A recent newspaper article discussed that 60% of Americans and 70-90% of Europeans now seek health information online. Especially impressive is the number of older individuals, or “silver surfers” that find themselves there looking for help. With this powerful informational tool in their hands, the article raised the issue of whether empowered patients will make doctors extinct.
After reading the article, I wrote an Op-Ed piece to the paper, but never saw it published. Just to get it off my chest, I present it here:

Sir, Ms. Bird has absolutely hit the nail on the head when discussing the fact that today’s patients are truly educated consumers.
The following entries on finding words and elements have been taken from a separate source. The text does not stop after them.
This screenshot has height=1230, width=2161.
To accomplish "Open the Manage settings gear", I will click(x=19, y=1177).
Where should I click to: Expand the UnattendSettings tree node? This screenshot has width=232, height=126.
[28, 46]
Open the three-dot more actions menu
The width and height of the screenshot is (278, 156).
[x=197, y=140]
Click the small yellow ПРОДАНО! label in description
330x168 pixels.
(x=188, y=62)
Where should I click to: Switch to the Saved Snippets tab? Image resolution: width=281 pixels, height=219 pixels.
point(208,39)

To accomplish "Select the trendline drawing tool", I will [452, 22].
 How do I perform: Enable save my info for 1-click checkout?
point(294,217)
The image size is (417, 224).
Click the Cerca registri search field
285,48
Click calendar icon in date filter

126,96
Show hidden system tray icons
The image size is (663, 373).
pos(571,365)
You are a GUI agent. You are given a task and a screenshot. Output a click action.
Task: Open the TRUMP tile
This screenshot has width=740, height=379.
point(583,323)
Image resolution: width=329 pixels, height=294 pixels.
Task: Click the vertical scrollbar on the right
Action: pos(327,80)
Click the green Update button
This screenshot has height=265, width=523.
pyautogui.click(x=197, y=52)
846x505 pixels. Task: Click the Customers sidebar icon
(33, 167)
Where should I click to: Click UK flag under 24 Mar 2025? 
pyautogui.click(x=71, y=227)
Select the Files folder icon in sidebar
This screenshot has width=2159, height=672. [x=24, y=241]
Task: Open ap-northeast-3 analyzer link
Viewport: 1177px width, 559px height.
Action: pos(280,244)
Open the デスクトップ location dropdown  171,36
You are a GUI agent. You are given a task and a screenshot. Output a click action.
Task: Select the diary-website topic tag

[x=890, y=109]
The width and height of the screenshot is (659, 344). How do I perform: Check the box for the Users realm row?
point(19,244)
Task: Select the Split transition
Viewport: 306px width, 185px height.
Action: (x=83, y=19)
In my men’s health practice, I routinely see patients who have the latest published paper on their condition tucked under their arms as they sit in front of me at the visit. Kudos to them! I am delighted that patients are informed and ready to “own” their healthcare–it is long overdue in the field of men’s health. Patient ownership of their health means that their best advocate (themselves) tags along at every visit like a loyal dog and helps them safely navigate within a super-specialized and highly fragmented health care system.

Although medically empowering, the Internet cannot provide two critical components of quality health care that will ensure the ongoing value of doctors in medicine: knowledge and wisdom.

The Internet is extremely informative but lacks the judgment necessary to distinguish wheat from chaff. Likewise, it lacks experience, the learning that accrues from seeing the same problem a thousand different ways, and a trait fundamental for quality decision-making in any profession.

We as doctors cannot possibly know all there is to know in a profession that doubles in informational size every decade. However, through rigorous training, experience, discipline and focus, we can comfortably tread where even the best-informed patients have not considered, or cannot imagine, going alone.

In fact, medicine owes a great deal to the rise of the information age. Doctors can now “walk the walk” with patients in a truly informed partnership. And patients can better judge the quality and character of their providers as they make life-changing decisions about their health.